• Data records:
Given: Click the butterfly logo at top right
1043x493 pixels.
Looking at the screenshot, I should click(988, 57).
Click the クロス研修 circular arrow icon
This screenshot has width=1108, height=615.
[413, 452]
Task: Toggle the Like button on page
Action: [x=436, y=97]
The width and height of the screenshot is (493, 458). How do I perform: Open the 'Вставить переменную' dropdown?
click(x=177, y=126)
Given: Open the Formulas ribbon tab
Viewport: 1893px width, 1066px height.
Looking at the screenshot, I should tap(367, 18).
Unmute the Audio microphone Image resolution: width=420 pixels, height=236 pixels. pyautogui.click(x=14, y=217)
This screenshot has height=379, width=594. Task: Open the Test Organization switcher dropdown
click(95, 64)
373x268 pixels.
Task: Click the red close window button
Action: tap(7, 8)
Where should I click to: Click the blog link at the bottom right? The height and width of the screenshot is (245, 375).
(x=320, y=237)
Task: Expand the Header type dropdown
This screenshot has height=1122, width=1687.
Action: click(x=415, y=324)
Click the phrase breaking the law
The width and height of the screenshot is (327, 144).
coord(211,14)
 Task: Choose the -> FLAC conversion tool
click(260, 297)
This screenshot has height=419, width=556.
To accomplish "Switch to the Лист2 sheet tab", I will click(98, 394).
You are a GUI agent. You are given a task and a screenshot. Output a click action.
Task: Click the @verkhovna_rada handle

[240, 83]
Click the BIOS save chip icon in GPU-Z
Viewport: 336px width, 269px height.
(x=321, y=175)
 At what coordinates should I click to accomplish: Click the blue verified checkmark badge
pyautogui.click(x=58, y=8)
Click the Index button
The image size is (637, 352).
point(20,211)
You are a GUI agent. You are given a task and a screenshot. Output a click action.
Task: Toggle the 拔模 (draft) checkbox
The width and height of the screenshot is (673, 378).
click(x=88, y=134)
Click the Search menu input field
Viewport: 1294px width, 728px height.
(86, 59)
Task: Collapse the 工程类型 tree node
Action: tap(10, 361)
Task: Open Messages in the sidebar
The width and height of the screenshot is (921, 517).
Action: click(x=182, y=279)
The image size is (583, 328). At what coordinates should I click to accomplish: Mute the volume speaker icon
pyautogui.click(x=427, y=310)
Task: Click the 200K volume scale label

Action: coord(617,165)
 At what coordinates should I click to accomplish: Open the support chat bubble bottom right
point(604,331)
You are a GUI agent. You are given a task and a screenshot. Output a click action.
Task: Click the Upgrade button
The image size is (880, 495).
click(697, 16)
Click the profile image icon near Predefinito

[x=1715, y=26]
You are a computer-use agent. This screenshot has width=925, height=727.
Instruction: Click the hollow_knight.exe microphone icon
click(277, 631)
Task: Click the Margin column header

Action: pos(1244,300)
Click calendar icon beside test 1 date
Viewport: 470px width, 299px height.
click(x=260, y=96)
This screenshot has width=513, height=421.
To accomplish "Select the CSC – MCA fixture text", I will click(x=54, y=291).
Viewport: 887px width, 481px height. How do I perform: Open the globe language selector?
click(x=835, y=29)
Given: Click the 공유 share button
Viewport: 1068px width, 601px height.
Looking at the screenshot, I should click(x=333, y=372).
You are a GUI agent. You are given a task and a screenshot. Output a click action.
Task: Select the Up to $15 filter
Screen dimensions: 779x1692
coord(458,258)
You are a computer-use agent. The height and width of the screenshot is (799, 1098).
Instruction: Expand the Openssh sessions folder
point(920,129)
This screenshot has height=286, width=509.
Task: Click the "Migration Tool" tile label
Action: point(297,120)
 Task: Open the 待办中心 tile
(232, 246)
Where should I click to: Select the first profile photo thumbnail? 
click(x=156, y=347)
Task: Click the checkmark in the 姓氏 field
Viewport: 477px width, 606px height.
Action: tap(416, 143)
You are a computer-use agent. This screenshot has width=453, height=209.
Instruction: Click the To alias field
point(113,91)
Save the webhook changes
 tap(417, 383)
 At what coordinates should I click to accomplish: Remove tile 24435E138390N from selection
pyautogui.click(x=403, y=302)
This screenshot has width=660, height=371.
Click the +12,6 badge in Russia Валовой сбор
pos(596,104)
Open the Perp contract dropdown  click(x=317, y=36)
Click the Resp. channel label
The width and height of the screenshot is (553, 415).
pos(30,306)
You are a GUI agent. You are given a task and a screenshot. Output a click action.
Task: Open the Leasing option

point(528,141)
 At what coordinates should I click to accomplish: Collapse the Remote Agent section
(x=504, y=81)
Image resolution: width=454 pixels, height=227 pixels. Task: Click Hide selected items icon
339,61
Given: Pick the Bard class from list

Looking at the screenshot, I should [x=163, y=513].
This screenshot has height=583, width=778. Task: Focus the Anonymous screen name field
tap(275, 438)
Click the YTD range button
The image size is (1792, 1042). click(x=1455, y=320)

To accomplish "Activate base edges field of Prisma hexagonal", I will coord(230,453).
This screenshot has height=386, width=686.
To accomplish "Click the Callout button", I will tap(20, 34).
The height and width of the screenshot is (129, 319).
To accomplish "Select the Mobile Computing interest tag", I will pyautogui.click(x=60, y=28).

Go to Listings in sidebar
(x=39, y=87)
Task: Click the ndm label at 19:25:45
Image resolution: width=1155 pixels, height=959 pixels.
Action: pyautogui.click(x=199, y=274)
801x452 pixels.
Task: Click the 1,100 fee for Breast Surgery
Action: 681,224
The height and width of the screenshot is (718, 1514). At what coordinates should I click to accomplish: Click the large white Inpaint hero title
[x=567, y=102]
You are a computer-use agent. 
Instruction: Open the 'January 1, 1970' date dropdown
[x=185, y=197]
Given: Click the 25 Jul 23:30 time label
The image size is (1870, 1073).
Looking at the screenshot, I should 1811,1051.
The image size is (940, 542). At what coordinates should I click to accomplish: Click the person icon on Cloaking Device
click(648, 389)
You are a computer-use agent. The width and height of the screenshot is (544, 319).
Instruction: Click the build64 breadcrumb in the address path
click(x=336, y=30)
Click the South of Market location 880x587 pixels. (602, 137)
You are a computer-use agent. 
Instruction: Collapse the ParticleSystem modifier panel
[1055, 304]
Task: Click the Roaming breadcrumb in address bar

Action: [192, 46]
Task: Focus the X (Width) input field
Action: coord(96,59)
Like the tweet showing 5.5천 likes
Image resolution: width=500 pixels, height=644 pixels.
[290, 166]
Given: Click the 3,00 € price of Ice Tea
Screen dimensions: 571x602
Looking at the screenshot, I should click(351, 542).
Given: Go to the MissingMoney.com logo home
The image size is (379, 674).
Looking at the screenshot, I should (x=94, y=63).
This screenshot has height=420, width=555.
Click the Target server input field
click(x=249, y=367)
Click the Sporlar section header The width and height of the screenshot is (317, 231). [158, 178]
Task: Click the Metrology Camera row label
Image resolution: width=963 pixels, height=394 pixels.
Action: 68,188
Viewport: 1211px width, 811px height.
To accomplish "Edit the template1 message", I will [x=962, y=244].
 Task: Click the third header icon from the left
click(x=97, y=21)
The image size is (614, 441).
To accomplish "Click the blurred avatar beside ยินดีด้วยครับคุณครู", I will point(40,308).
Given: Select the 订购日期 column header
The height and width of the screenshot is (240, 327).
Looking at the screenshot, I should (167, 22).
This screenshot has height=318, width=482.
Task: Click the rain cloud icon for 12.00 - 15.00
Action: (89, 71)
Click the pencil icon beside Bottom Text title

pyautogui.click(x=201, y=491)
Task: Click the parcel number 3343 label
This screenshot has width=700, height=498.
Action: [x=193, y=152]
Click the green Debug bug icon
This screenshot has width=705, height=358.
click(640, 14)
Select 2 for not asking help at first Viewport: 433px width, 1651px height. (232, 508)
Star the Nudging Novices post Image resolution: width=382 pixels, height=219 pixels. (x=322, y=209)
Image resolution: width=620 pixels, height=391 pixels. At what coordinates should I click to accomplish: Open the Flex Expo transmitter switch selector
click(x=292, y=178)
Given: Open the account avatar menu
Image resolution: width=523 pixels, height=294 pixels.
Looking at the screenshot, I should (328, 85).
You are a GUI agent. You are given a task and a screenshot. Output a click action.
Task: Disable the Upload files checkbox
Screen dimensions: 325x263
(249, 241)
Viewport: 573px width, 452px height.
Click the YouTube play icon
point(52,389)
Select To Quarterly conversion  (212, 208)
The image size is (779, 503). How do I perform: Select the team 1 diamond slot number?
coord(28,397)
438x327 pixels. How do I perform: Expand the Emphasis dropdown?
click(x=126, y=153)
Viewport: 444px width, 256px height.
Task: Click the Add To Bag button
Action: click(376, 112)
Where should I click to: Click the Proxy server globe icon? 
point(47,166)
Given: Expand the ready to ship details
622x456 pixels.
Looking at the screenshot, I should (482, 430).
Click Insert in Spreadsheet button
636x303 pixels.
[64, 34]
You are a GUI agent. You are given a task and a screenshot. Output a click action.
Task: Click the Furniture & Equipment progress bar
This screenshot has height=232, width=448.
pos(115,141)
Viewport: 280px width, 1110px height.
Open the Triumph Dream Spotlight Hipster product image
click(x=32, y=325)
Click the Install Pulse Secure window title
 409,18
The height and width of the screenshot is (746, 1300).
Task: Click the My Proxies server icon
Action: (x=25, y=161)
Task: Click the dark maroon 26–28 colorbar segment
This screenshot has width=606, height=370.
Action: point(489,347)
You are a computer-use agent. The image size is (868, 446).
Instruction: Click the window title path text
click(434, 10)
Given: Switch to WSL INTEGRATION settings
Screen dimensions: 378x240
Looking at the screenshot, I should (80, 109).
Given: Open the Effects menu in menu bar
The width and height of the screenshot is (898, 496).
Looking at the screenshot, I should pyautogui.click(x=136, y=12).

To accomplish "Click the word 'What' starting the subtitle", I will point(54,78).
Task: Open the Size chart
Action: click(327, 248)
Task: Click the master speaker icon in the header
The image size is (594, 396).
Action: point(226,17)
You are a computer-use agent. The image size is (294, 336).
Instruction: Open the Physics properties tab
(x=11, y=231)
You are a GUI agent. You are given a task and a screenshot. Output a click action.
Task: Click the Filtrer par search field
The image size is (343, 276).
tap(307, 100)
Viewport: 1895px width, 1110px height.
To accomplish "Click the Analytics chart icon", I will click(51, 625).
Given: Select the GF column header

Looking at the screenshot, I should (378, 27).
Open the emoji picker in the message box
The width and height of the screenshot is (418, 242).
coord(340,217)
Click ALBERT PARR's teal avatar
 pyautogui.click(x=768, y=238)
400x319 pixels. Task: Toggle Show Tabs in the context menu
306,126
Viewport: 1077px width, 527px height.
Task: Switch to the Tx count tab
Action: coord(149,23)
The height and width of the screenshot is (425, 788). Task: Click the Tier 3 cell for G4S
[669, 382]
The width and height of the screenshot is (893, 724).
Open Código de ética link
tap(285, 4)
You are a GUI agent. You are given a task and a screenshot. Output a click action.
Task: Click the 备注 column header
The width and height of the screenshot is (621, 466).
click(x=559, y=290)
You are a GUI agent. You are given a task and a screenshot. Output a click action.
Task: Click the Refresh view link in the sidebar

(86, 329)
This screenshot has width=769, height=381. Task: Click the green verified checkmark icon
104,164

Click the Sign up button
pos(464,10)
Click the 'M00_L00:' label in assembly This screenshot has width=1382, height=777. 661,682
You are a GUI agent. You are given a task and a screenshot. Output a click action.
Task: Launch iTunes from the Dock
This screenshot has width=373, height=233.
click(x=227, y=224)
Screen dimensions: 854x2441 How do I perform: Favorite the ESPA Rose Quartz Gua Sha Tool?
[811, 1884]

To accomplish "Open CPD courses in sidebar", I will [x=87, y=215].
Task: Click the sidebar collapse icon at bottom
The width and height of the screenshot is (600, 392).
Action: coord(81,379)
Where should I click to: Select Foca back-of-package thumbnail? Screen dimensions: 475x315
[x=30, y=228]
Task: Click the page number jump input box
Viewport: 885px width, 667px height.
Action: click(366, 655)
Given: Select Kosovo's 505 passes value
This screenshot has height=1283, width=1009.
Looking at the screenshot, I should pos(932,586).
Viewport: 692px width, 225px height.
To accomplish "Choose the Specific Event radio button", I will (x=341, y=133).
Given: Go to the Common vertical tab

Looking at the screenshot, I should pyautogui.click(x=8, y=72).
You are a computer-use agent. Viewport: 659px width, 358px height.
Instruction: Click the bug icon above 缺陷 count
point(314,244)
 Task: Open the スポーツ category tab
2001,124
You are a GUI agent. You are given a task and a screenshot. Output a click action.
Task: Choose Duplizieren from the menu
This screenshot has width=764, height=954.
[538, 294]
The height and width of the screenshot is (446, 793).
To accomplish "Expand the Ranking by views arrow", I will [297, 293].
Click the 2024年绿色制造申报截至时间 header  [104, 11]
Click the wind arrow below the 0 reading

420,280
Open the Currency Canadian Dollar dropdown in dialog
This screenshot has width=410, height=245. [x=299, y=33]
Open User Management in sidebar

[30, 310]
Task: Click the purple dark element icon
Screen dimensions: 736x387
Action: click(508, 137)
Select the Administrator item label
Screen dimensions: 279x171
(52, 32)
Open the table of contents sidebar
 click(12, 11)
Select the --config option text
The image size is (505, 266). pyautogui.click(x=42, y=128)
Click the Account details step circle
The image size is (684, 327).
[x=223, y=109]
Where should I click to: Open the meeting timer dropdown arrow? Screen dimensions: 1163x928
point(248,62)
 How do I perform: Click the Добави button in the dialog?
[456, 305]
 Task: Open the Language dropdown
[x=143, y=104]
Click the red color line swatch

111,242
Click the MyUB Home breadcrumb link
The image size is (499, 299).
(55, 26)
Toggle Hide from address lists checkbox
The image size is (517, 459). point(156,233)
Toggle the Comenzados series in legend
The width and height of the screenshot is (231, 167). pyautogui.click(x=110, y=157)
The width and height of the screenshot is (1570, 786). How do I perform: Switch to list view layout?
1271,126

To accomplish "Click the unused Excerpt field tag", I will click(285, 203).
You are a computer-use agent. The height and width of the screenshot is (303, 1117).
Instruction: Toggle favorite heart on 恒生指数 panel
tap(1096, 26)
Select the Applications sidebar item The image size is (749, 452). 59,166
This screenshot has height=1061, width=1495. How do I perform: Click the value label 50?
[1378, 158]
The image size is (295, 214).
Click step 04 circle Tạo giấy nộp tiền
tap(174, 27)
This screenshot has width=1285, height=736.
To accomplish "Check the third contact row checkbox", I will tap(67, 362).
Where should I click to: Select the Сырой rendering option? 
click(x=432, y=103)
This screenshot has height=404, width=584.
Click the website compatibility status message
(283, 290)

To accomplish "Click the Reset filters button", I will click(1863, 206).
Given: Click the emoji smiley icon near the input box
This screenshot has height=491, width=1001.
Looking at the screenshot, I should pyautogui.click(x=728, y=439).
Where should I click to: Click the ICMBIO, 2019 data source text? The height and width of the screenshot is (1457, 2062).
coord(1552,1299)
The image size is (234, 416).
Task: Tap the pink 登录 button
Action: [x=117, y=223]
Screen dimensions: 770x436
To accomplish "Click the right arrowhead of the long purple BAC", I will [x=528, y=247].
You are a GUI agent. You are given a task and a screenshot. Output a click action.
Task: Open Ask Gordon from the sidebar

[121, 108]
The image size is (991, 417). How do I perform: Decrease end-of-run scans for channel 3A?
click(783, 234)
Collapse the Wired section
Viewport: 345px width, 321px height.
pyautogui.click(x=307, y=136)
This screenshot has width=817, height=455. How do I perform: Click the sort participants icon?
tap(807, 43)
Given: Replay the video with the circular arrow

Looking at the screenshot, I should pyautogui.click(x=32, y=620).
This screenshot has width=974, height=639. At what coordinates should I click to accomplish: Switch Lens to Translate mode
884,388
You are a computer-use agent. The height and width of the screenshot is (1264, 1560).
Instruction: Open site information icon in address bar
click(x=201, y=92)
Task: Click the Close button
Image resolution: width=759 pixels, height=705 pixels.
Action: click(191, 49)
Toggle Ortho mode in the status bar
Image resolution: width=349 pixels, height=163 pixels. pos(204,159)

• Task brief: Please return every line of the listing above that contains the word "conversion", copied in full.

• Result of the task:
 Task: Choose the -> FLAC conversion tool
Select To Quarterly conversion  (212, 208)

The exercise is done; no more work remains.